The unclean recovery path (build_index/3) rebuilds everything from the actual segment files on disk using scan_file_for_valid_messages, so any inconsistency between the file summary and the on-disk state is handled. In the common case (GC killed before it modified the file summary ETS), the recovery files are fully consistent and the next startup recovers cleanly without a rebuild.

Tests

Two test cases in backing_queue_SUITE exercise the fix:

msg_store_gc_stuck_suspended suspends the GC with sys:suspend, terminates the persistent store via the supervisor, and verifies that the store recovers cleanly (successfully_recovered_state returns true) with all messages intact. This covers the case where the GC is blocked in its receive loop.
msg_store_gc_stuck_mid_callback mocks compact_file/2 to block indefinitely inside the handle_cast callback, sends a compact cast to the GC to put it in the blocking callback, then terminates the store via the supervisor. This covers the scenario that motivated the PR: a GC stuck on disk I/O inside a callback.

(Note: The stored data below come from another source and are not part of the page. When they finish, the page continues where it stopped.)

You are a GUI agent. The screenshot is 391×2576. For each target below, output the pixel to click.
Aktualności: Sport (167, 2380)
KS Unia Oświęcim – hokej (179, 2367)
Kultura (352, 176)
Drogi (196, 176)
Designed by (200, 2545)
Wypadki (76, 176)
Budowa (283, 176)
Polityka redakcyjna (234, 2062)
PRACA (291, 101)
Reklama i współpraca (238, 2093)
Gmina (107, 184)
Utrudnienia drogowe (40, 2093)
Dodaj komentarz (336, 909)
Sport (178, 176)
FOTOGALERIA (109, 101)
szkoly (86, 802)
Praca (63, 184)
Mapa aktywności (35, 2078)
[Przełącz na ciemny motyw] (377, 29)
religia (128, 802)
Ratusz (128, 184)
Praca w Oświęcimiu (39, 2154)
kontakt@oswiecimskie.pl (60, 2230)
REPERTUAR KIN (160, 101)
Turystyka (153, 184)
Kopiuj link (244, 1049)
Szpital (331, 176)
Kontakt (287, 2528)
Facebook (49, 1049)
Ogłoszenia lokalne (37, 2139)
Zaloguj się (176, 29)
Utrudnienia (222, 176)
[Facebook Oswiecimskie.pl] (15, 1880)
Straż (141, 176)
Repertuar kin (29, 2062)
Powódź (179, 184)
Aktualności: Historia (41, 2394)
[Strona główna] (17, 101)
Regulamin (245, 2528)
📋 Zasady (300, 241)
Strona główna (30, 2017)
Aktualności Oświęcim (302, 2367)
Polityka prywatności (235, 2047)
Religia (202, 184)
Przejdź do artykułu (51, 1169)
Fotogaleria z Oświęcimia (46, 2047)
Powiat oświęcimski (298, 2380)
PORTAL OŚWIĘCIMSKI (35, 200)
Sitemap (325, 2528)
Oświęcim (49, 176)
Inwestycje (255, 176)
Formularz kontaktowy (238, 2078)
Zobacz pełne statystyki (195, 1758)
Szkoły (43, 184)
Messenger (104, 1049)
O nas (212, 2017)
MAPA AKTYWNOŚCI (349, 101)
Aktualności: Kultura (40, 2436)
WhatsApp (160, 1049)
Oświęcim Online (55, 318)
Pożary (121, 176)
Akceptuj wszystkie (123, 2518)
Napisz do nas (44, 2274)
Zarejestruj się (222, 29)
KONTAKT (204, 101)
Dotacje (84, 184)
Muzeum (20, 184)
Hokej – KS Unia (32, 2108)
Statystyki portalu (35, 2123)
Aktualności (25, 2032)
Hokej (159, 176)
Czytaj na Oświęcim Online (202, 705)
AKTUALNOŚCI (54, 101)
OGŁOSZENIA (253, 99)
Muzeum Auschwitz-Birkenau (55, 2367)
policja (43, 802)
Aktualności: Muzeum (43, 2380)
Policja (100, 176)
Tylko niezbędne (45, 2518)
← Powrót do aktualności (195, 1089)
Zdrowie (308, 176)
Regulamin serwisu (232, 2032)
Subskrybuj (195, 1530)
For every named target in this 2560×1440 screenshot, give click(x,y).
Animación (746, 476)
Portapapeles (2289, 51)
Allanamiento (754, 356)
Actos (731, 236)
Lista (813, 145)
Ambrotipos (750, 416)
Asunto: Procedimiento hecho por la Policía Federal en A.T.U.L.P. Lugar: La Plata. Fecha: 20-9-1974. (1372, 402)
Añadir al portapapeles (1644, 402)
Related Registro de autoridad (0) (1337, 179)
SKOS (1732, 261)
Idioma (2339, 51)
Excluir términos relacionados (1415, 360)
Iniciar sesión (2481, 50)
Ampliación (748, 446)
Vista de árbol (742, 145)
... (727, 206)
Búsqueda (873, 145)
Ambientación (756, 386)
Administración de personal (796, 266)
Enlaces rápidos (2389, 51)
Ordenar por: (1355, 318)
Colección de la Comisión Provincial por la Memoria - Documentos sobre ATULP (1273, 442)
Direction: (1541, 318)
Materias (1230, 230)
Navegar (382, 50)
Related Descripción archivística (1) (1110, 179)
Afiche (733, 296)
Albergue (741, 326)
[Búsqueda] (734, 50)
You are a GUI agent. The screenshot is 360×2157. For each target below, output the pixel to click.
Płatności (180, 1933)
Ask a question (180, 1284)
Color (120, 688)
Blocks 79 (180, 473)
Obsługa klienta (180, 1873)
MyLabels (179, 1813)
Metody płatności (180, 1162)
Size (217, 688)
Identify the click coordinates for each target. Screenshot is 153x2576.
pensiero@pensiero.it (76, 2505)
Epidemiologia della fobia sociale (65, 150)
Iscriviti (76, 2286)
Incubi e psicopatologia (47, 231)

Both tests confirm that exit(GcPid, shutdown) terminates the GC process regardless of what Erlang code it is running, that terminate/2 completes and writes the recovery files, and that the next startup recovers cleanly.

lukebakken · 2026-02-17T22:47:23Z

Leaving as draft until I can re-reproduce the issue without this fix, then verify this fix, in a "real" environment. Early reviews are welcome, of course 😸

michaelklishin · 2026-02-19T03:55:01Z

@lhoguin can you please take a quick look? Thank you.

lukebakken · 2026-02-19T15:51:27Z

No hurry because I still am working on this PR and testing it.

lhoguin · 2026-02-23T10:02:08Z

Perhaps just change rabbit_msg_store_gc to do exit(GcPid, shutdown) instead of sending a message. It'll stop faster for everyone.

lukebakken · 2026-04-15T21:59:02Z

Hi Loïc, the genie and I looked into this and I want to make sure I understand your suggestion correctly.

rabbit_msg_store_gc runs as a gen_server2, which sets trap_exit = true. We dug into the OTP signal handling code (erts/emulator/beam/erl_proc_sig_queue.c, OTP-26.2.5.11, around line 4266) and confirmed that when a process has F_TRAP_EXIT set, any exit signal except kill is converted to a message in the process mailbox:

if ((op != ERTS_SIG_Q_OP_EXIT || reason != am_kill)
    && (c_p->flags & F_TRAP_EXIT)) {
    convert_prepared_sig_to_msg(c_p, sig, xsigd->message, next_nm_sig);

So exit(GcPid, shutdown) doesn't immediately terminate the GC - it just puts a message in its mailbox, the same as the stop call does. If the GC is blocked mid-callback on disk I/O, the signal sits in the mailbox until the callback returns, which is exactly the scenario we're trying to fix.

Only exit(GcPid, kill) bypasses trap_exit and causes immediate termination, which is what the PR already falls back to after the timeout expires.

Am I missing something in your suggestion?

Addendum: The analysis above is incorrect. It was produced by Claude (an AI assistant) and I posted it without verifying the load-bearing claim. rabbit_msg_store_gc does not set trap_exit:

deps/rabbit/src/rabbit_msg_store_gc.erl contains no process_flag calls; init/1 does not set trap_exit.
deps/rabbit_common/src/gen_server2.erl has exactly one process_flag(trap_exit, true) call, and it is inside the spawned middleman process in do_multi_call/4 — not on the init_it/6 path used by normal gen_server2 processes.

So @lhoguin is right: exit(GcPid, shutdown) would terminate the GC immediately regardless of what it is doing inside a callback. Apologies for the noise — I'll reconsider the approach in this PR.

lhoguin · 2026-04-20T09:56:47Z

Am I missing something in your suggestion?

I don't think it sets trap_exit? The only reference to trap_exit is in a temporary process to do multi-calls.

lukebakken · 2026-04-20T22:28:17Z

Thanks again @lhoguin for taking a look.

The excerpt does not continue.